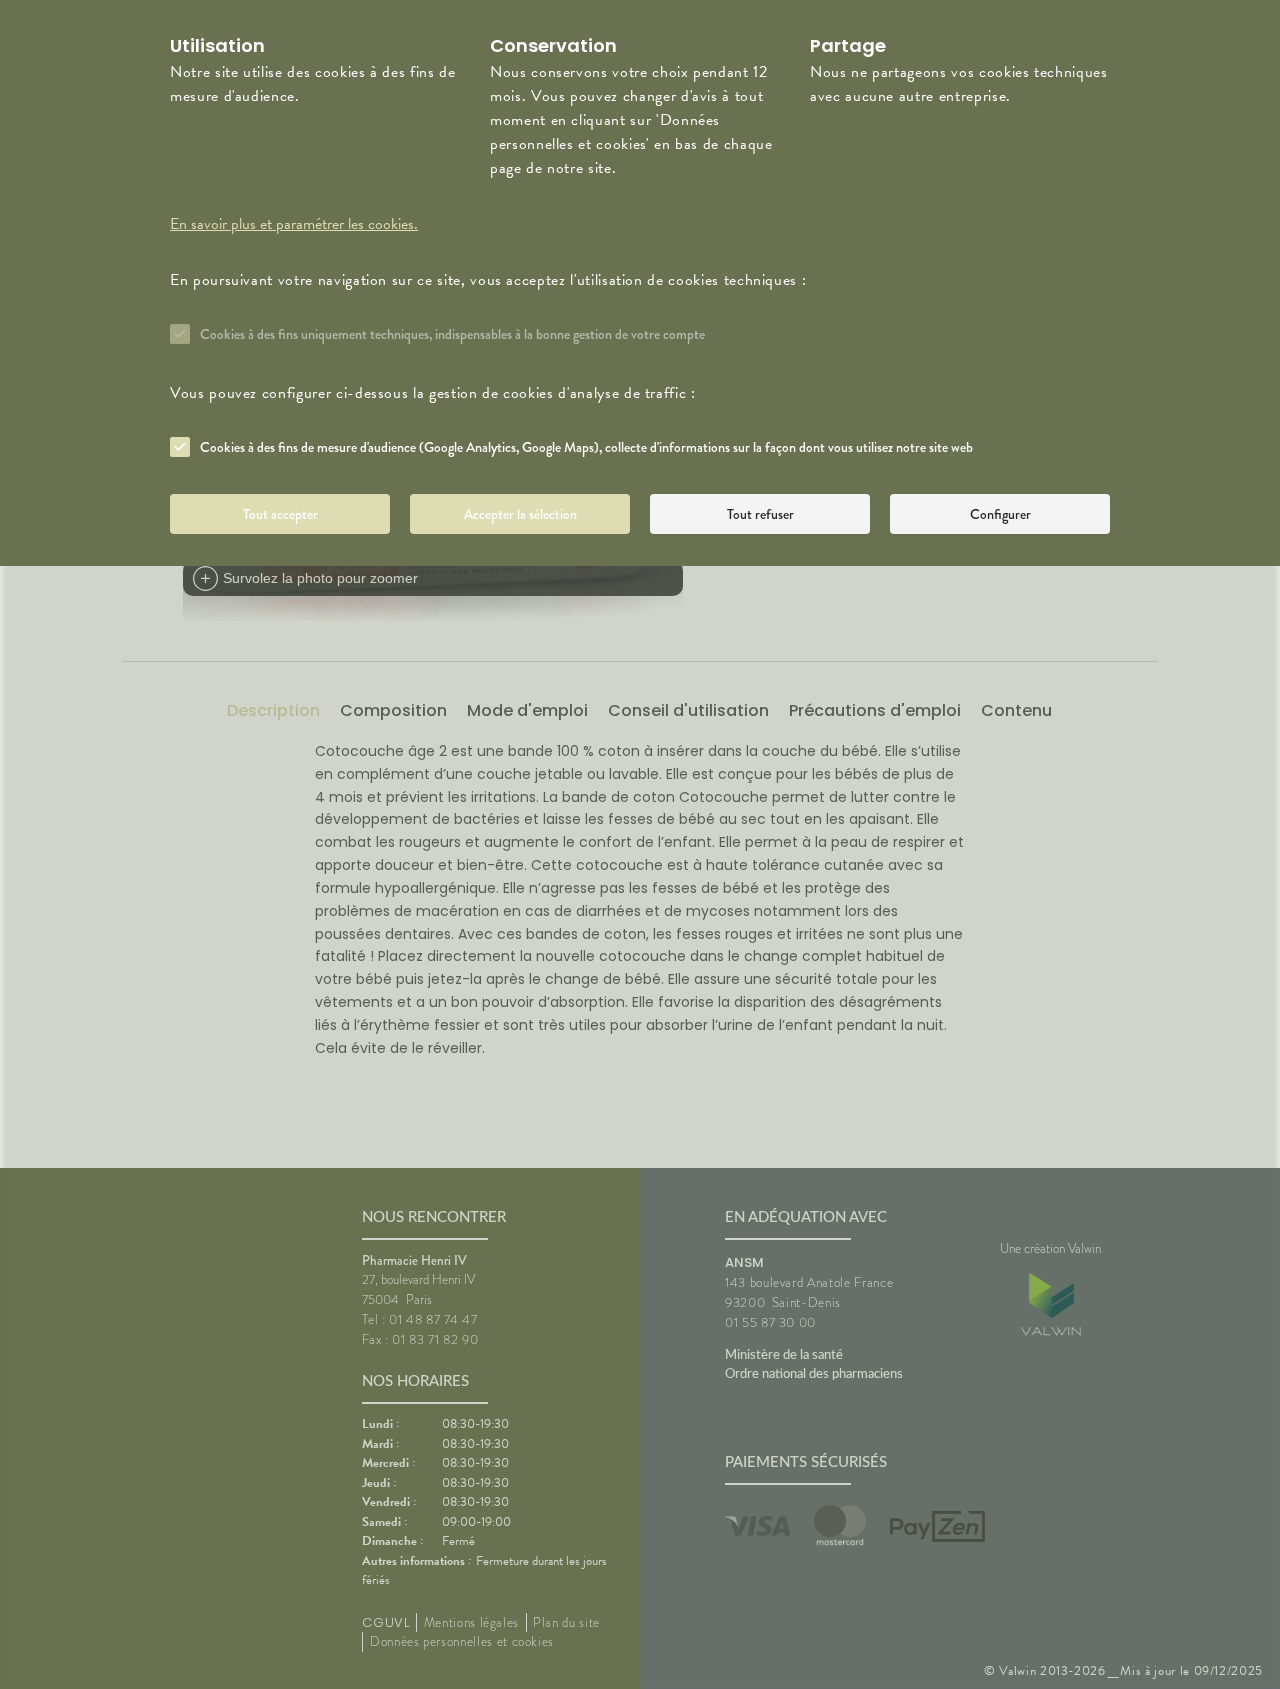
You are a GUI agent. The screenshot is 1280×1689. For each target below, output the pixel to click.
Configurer (1000, 514)
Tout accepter (280, 514)
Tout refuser (760, 514)
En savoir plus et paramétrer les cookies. (294, 224)
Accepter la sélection (520, 514)
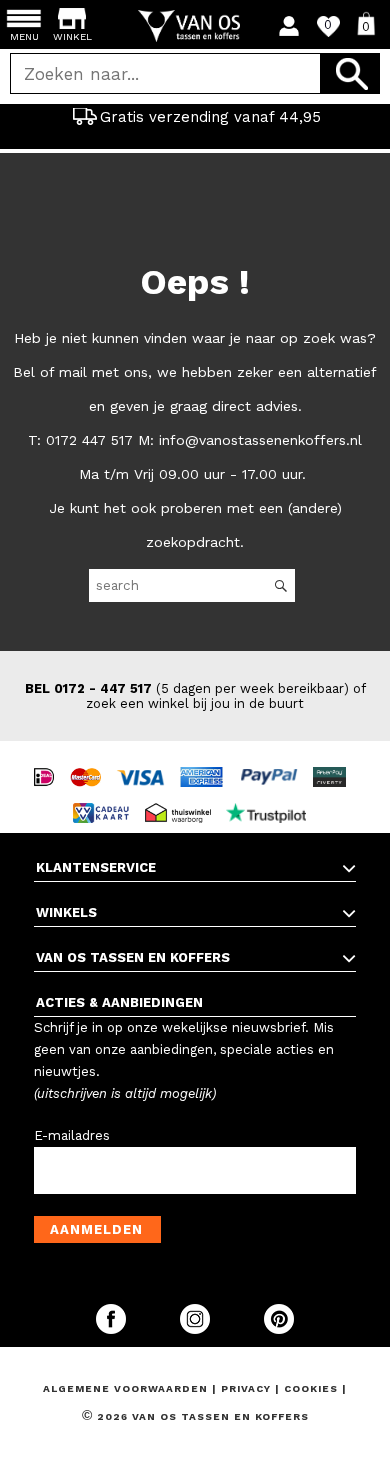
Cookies (311, 1388)
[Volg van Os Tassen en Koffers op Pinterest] (279, 1329)
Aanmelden (96, 1229)
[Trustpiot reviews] (271, 794)
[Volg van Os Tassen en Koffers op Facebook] (113, 1329)
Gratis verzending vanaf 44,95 (210, 117)
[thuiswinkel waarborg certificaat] (183, 794)
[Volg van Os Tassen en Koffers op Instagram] (197, 1329)
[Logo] (195, 26)
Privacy (248, 1388)
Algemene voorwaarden (127, 1388)
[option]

◆ **Prompt**: Your task is to return, exactly and on their own, the lines from the one containing "Gratis verzending vanaf 44,95 (210, 117)" through the last line of the listing.

◆ **Reply to the exercise**:
Gratis verzending vanaf 44,95 (210, 117)
[thuiswinkel waarborg certificaat] (183, 794)
[Volg van Os Tassen en Koffers op Instagram] (197, 1329)
[Logo] (195, 26)
Privacy (248, 1388)
Algemene voorwaarden (127, 1388)
[option]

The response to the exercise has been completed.